Leveson Inquiry: Ex-police chief makes riots warning
- Published
Riots could erupt if police cut ties with journalists after the phone-hacking scandal, a former Metropolitan Police chief told the Leveson Inquiry.
Lord Stevens said not using the media to explain police actions after an incident like a police shooting could lead to "massive public disorder".
He said Scotland Yard officers had become "absolutely terrified" of speaking to the press.
Lord Stevens was the Met Commissioner between 2000 and 2005.
He told the inquiry into press standards it was vital for forces to communicate with the public as soon as possible after an incident that had the potential to increase community tensions.
"If you do not deal with that very, very quickly indeed, in terms of saying why you have been involved in a shooting or why you've done the actions you've done, then the whole thing will just escalate in a way that leads to massive public disorder," he said.
"The message must be out there as quickly as you can of why the police did what they did, and the media have to be the major part of doing that."
'Absolutely terrified'
Responding to the suggestion the Met had become reluctant to engage with the media, Robert Jay QC, counsel to the inquiry, asked: "Are you suggesting that there has been an over-reaction, that the pendulum has swung too far in one direction in relation to recent events?"
Lord Stevens replied: "What I have heard, people are absolutely terrified of picking up a phone or speaking to the press in any way, shape or form. I don't think that's healthy.
"The press have a job to do.

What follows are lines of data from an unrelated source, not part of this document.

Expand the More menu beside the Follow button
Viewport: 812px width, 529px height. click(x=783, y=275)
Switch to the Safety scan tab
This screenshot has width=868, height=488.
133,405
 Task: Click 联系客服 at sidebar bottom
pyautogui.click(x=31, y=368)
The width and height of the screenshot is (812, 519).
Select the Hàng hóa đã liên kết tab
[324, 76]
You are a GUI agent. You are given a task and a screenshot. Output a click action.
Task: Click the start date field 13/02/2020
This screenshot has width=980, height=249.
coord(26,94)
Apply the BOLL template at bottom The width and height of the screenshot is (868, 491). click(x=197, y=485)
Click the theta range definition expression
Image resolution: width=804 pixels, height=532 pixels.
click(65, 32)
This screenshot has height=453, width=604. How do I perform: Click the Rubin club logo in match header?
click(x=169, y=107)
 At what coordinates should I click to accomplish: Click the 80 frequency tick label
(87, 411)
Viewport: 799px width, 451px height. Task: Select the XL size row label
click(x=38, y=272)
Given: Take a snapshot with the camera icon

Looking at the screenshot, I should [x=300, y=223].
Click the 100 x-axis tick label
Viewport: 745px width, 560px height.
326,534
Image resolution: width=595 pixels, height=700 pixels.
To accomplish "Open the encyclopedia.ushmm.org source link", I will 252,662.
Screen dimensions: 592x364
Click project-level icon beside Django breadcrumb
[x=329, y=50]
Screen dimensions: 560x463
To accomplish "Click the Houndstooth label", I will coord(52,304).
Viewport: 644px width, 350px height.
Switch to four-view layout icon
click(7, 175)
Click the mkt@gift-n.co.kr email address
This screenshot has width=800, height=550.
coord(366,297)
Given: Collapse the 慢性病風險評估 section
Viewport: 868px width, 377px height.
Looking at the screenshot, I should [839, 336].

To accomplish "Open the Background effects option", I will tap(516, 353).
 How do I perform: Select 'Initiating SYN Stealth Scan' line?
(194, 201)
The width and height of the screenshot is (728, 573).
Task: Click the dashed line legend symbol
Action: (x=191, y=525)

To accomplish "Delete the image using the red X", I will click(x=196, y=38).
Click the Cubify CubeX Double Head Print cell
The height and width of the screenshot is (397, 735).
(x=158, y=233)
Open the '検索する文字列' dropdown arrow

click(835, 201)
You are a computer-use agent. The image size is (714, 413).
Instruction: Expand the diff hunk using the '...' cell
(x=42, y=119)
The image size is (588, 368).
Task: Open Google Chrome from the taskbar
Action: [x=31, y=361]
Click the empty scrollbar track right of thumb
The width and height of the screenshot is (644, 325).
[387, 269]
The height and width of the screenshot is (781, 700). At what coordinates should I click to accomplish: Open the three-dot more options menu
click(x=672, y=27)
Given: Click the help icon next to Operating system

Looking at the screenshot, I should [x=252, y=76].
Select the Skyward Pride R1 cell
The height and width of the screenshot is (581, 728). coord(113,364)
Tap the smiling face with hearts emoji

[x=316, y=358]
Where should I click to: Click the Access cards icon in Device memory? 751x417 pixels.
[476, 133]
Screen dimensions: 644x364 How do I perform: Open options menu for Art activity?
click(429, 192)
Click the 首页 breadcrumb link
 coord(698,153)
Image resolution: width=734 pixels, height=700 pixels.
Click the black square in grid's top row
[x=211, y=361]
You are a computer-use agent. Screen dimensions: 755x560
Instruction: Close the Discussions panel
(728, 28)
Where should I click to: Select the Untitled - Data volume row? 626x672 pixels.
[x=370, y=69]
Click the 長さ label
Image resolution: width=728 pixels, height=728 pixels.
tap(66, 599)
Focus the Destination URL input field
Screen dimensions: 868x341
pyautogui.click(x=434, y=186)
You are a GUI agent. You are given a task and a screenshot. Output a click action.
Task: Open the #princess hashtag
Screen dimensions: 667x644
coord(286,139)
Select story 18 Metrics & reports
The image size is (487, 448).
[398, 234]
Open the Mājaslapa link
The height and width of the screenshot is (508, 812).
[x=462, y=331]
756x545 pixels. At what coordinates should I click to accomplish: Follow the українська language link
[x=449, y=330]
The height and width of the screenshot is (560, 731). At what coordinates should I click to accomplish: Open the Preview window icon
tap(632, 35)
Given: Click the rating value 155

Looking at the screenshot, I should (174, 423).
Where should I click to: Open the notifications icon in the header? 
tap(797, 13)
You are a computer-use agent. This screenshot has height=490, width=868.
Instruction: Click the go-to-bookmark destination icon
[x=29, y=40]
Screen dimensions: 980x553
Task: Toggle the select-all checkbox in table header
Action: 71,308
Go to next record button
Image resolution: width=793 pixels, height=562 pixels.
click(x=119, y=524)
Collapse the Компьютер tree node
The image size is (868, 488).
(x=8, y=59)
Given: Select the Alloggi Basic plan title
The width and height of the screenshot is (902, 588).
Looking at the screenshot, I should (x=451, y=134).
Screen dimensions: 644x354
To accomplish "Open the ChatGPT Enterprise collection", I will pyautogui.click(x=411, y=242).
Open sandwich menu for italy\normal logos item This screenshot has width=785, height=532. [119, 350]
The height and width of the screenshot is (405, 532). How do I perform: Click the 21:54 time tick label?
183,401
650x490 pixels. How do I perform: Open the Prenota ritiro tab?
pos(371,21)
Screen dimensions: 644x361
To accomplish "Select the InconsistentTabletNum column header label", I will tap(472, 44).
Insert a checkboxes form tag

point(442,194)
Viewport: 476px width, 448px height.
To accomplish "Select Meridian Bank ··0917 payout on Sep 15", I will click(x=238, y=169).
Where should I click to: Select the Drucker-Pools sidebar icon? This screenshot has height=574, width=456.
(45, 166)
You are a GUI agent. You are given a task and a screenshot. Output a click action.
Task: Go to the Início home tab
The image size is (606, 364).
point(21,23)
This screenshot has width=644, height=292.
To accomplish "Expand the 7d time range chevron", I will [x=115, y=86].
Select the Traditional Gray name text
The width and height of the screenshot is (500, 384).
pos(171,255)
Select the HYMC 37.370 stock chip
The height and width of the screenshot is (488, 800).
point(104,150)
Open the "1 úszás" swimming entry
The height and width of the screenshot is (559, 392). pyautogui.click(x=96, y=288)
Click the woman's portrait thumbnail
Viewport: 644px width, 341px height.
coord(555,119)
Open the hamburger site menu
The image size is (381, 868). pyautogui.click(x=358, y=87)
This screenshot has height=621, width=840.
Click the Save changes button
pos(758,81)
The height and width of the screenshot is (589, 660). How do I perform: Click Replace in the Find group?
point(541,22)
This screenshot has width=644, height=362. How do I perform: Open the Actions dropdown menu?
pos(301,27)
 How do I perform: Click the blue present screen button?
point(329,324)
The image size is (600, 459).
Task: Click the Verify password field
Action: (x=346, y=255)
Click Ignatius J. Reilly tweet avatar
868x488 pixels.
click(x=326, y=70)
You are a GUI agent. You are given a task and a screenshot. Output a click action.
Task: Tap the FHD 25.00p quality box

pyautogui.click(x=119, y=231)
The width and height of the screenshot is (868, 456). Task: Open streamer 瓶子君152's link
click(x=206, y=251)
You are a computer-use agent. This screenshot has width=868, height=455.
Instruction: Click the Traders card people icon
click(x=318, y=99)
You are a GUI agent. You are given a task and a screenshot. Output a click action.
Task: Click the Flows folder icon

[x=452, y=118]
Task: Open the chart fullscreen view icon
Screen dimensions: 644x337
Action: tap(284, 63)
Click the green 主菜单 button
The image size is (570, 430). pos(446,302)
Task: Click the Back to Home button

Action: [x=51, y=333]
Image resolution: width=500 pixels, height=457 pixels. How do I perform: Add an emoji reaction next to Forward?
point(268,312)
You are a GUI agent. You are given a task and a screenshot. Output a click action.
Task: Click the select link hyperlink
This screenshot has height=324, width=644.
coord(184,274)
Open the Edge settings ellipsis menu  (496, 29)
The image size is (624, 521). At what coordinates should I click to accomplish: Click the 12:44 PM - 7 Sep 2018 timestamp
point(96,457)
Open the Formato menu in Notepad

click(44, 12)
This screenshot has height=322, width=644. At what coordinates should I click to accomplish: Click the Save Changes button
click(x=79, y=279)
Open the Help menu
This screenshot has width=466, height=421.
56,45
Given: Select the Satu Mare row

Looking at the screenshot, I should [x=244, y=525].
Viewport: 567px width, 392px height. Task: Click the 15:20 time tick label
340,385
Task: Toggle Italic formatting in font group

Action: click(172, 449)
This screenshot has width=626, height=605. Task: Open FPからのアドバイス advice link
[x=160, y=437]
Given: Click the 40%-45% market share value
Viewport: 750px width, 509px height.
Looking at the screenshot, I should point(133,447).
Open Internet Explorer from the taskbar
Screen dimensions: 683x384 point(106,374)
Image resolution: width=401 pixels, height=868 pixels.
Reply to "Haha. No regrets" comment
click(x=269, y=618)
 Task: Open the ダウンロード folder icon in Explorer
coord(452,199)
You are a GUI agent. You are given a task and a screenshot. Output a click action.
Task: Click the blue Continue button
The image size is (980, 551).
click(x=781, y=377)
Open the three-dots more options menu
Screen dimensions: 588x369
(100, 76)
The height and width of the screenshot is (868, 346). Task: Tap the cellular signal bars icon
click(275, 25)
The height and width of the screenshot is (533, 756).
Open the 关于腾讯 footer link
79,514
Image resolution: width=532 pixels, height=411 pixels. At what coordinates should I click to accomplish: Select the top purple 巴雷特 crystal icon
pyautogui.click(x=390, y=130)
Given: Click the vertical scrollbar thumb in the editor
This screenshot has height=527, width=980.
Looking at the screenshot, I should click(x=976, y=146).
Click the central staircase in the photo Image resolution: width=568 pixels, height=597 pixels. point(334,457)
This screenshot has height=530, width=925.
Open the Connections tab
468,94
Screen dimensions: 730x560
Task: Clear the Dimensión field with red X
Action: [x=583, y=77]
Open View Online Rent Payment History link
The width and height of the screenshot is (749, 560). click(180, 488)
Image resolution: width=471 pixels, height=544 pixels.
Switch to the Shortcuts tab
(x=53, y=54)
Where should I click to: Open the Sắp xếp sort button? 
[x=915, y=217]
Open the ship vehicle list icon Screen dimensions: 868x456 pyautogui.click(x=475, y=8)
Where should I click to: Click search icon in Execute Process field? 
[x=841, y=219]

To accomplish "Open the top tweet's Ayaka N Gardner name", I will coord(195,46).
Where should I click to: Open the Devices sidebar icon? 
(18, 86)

They deliver on occasions some outstanding work - especially investigative journalism, and sometimes there has to be a relationship between the police and the media for the right reasons."
Lord Stevens did not refer specifically to the killing of Mark Duggan in Tottenham, north London, last August, which sparked rioting across England.
The Independent Police Complaints Commission and Scotland Yard have apologised for mishandling the way they dealt with his family.
The former commissioner gave the example of the shooting of painter and decorator Harry Stanley in Hackney, east London, in September 1999 by officers who mistook a table leg he was holding in a bag for a gun.
He said: "It's very important to get down there as quickly as you can, and sometimes take a fair bit of abuse, as I certainly did in Hackney when I went down there."
Over-reaction warning
Asked about the force's inquiry into phone hacking after he had left, he said he found it "difficult to criticise" but added he hoped as commissioner he would have been "quite ruthless" in pursuing the allegations.
Scotland Yard has been widely criticised for failing to reopen the phone hacking investigation in 2009 after the Guardian published a story alleging the illegal practice was far more prevalent than previously believed.
Lord Stevens terminated a contract to write columns at the News of the World at £7,000 per article in October 2007 over concerns about the phone-hacking convictions.
"I would never have written the articles if I had known what I now know," he said.
Earlier, former Met chief Lord Condon said a "massive bureaucratic over-reaction" of police having to record all contact with the media should be avoided.
Lord Condon, Met commissioner between 1993 and 2000, told the inquiry there had to be clear rules of engagement for the police's dealings with journalists.
During his time there was a "small but significant" number of officers whose behaviour was "totally unacceptable".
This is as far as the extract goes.